Poste, oltre 600 firme contro la chiusura degli uffici di San Giovanni

Nella petizione promossa dai residenti si chiede anche di aumentare il personale. Inviata alla direzione locale e nazionale

Ha raccolto più di seicento adesioni la petizione per salvare gli uffici postali del rione di San Giovanni. La raccolta firme è partite circa due mesi fa su iniziativa di alcuni residenti, che chiedono di non chiudere le poste del quartiere, inclusa nel tanto discusso piano di razionalizzazione di Poste italiane.
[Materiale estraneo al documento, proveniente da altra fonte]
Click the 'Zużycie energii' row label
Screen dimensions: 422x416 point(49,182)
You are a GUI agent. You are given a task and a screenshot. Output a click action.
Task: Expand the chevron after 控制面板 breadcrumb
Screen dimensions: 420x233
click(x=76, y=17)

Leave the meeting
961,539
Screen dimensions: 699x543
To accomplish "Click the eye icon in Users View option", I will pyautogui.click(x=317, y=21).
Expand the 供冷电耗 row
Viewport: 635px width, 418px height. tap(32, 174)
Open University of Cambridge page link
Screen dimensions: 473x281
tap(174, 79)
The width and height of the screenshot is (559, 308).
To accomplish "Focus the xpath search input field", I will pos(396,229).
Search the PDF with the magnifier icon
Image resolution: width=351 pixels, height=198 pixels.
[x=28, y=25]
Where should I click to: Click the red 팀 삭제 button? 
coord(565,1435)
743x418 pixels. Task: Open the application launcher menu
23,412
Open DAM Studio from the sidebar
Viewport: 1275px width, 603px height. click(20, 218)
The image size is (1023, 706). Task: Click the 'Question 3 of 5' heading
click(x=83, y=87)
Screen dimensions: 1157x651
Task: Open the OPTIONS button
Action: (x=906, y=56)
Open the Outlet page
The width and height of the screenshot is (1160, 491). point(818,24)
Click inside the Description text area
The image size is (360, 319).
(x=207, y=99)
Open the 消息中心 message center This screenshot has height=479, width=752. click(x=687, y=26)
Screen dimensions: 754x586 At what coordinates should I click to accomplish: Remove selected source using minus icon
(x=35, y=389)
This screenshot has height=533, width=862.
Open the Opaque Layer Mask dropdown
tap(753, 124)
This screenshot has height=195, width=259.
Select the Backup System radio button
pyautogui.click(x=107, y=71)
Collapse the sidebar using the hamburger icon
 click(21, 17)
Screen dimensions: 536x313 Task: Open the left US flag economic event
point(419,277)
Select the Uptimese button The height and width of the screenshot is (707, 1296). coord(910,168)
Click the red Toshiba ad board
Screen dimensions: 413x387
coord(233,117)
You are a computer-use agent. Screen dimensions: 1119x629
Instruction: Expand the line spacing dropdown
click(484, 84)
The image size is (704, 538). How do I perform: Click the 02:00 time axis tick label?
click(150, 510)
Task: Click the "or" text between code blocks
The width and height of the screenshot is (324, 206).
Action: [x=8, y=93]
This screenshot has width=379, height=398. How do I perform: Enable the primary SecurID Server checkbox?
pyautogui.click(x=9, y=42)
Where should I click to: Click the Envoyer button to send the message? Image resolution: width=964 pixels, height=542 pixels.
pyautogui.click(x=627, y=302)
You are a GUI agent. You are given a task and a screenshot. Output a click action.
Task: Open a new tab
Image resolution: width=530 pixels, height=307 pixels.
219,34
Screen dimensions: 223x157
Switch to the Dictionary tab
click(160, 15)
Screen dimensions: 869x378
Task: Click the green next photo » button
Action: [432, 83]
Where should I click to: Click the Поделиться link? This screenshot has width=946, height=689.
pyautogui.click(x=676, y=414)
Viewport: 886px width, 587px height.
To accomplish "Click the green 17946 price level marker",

Per il momento sospeso, il piano prevede la dismissione di sette sportelli postali in provincia di Lecco e la riduzione di orario per altri nove. La chiusura degli uffici del rione creerebbe un disagio significativo ai residenti, dal momento che lo sportello in questione garantisce un servizio non solo a San Giovanni, ma anche a Rancio, Laorca, Malavedo, Varigione e Pomedo.

Dell’ufficio, inoltre, usufruiscono molte persone, soprattutto anziane: si capisce dunque come, scrivono gli abitanti nel testo della petizione, una sua eventuale chiusura li metterebbe in seria difficoltà, costringendoli a spostarsi altrove.

I firmatari chiedono non solo che l’ufficio resti aperto, ma addirittura che ne venga aumentato il personale e, se ciò non fosse possibile, si richiede di rendere disponibile un altro sportello facilmente raggiungibile per chi vive nei rioni alti di Lecco. La raccolta firme è stata ora inviata alla direzione locale e nazionale di Poste italiane, al sindaco di Lecco Virginio Brivio e ai sindacati.